Source text
>> begin
Reputation: 166
With CUDA I am trying to have compile-time optimizations with an array consisting of vectors (int2 in my case), but I am unable to achieve this in a clean manner. Let be more concrete, I am working on a problem which uses two constant arrays c and w. Array w consists of floats and array c consists of int2's. Now since these arrays are constant I want the compiler to perform compile-time optimizations, thereby effectively optimizing away the array accesses. For example, for the following two device functions the compiler unrolls the loop and optimizes away the array accesses by replacing it directly with the values of c and w:
__forceinline__ __device__ float someFunction1() {
const int2 c[9] = {make_int2(0, 0), make_int2(1, 0), make_int2(0, 1), make_int2(-1, 0), make_int2(0, -1),
make_int2(1, 1), make_int2(-1, 1), make_int2(-1, -1), make_int2(1, -1)};
const float w[9] = {4.0f/9.0f, 1.0f/9.0f, 1.0f/9.0f, 1.0f/9.0f, 1.0f/9.0f, 1.0f/36.0f, 1.0f/36.0f, 1.0f/36.0f, 1.0f/36.0f};
#pragma unroll
for (int i = 0; i < 9; ++i) {
//Do something here, accessing c[i] and w[i]
}
}
__forceinline__ __device__ float someFunction2() {
const int2 c[9] = {make_int2(0, 0), make_int2(1, 0), make_int2(0, 1), make_int2(-1, 0), make_int2(0, -1),
make_int2(1, 1), make_int2(-1, 1), make_int2(-1, -1), make_int2(1, -1)};
const float w[9] = {4.0f/9.0f, 1.0f/9.0f, 1.0f/9.0f, 1.0f/9.0f, 1.0f/9.0f, 1.0f/36.0f, 1.0f/36.0f, 1.0f/36.0f, 1.0f/36.0f};
#pragma unroll
for (int i = 0; i < 9; ++i) {
//Do something here, accessing c[i] and w[i]
}
}
Now, the problem is that I don't want to continuously declare c and w in each device function that uses c and w. I can declare w globally, but I am not allowed to declare c globally, because CUDA won't allow me to call the make_int2 constructor in a global variable. That is, the program below gives the error "can't generate code for non empty constructors or destructors on device":
//Declaring array c like this is not allowed
__device__ const int2 c[9] = {make_int2(0, 0), make_int2(1, 0), make_int2(0, 1), make_int2(-1, 0), make_int2(0, -1),
make_int2(1, 1), make_int2(-1, 1), make_int2(-1, -1), make_int2(1, -1)};
__device__ const float w[9] = {4.0f/9.0f, 1.0f/9.0f, 1.0f/9.0f, 1.0f/9.0f, 1.0f/9.0f, 1.0f/36.0f, 1.0f/36.0f, 1.0f/36.0f, 1.0f/36.0f};
__forceinline__ __device__ float someFunction() {
#pragma unroll
for (int i = 0; i < 9; ++i) {
//Do something here, accessing c[i] and w[i]
}
}
My question is: how can I prevent the declaration of c and w in each function that accesses these variables and still have the compile-time optimizations that I want? Or stated otherwise: is there a work-around for declaring an array of vectors globally?
>> end
Data section
>> begin
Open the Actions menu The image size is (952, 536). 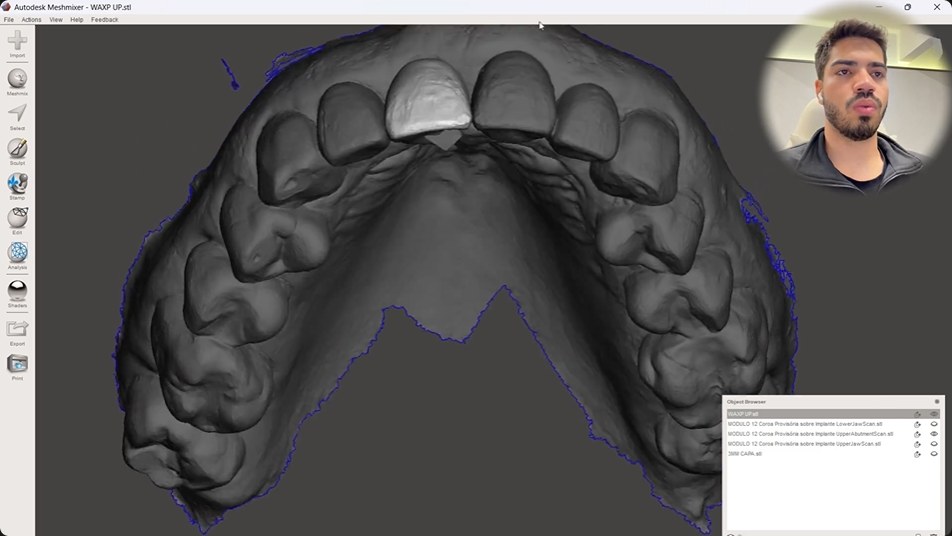coord(32,19)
>> end
What you will do
1) Answer these from the CUDA post, one line each:
(a) What type are the elements of array w?
(b) Which constructor does CUDA refuse to call in a global variable?
(c) What error message does the global declaration of c produce?
2) In the CUDA post, condense the paragraph beginning "Now, the problem is that" into a short bulleted list that keeps its main facts.

Responses
1)
(a) float
(b) make_int2
(c) "can't generate code for non empty constructors or destructors on device"

2)
- Goal: avoid redeclaring c and w in every device function that uses them.
- w can be declared globally.
- c cannot, because CUDA won't allow the make_int2 constructor to be called in a global variable.
- Declaring c globally gives the error "can't generate code for non empty constructors or destructors on device".